Most of the images are off-screen. To change the “active” image, jCarousel slides the whole strip to the left or right. To save bandwidth, I try not to load images that you’ll never see. An image only gets loaded when it appears on the screen. Before it loaded, I had no idea what its width was. The long strip of images really looked like this:

long-line-laptop-1

If an image turned out to be wider than expected, then the browser would push all the later images farther to the right, like so:

long-line-laptop-2

This wreaked havoc on the carousel’s layout. It could budge the center image all the way off the screen!

At first, I told jCarousel to redo its layout whenever a new image loaded. This mostly prevented the budging, but it had a nasty side effect. Images typically get loaded when you scroll through the slideshow. This scrolling is animated. But if jCarousel redid the layout, then the animation would suddenly stop and the motion would look very janky. My first thought was to prevent the relayout during animations, and this is what I did for our initial “launch”. But a few days later, Raven told me that she wasn’t consistently seeing the correct image when she copy/pasted links to the slideshow. The layout issues weren’t gone!

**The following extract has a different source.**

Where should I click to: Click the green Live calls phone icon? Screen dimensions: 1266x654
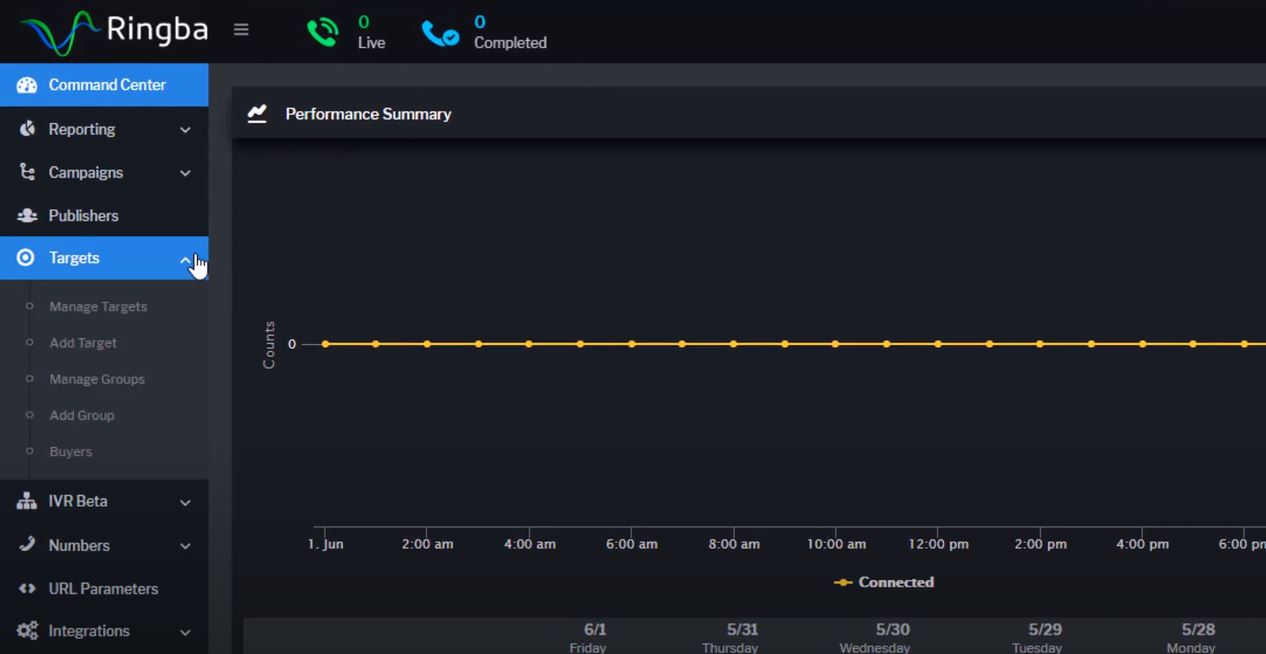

The source of all this complexity was the images in the slideshow with unknown widths. So the cleanest solution was to make them known! I added image width and height to the database and propagated them through to the client. This meant that the layout never had to change when an image loaded. Using the same schematic as above, the carousel looked like this:

long-line-laptop-3

With the layout fixed, all the hacks I’d written melted away and the slideshow links turned rock solid.

Google Maps navigation and OldSF logo overlapping Another surprisingly tricky part involved moving the Google Maps navigation controls. In our new UI, the map uses the full window. The logo, date range selector and right-hand panel “float” above the map. When I first implemented it, I saw the mess you see to the left.

Uh-oh! I assumed this would be easy to fix—just shove the Google Maps navigation down a bit. But Google Maps doesn’t expose any CSS classes for its controls, so this turns out to be quite tricky. With some help from the API docs and this StackOverflow question I learned that the only way to do this is to create a small, invisible custom maps control which shoves all the other controls out of the way. Sheesh. The invisible control is outlined in this image:

Layout fixed using an invisible control.

Another fun issue came up with Street View. Having Street View on OldSF is quite useful, since it lets you do “now and then” comparisons. But when we went to the full-screen map layout, we ran into this annoyance:

The Street View close button is covered by the right-hand panel of images. That “x” button in the top right corner is the only way to get out of street view, and it’s covered by the right-hand panel. You’re stuck! The solution here was to find the events corresponding to entering and leaving Street View. When you go into Street View, we hide our UI elements. When you leave, we show them again. Raven has suggested that it’s nice to still see the images, so in the future I may just shove the right-hand panel down a bit or provide my own exit button.

Those were three of the most interesting issues I ran into while creating this new feature. There were many, many more. Nothing is ever so simple as it seems!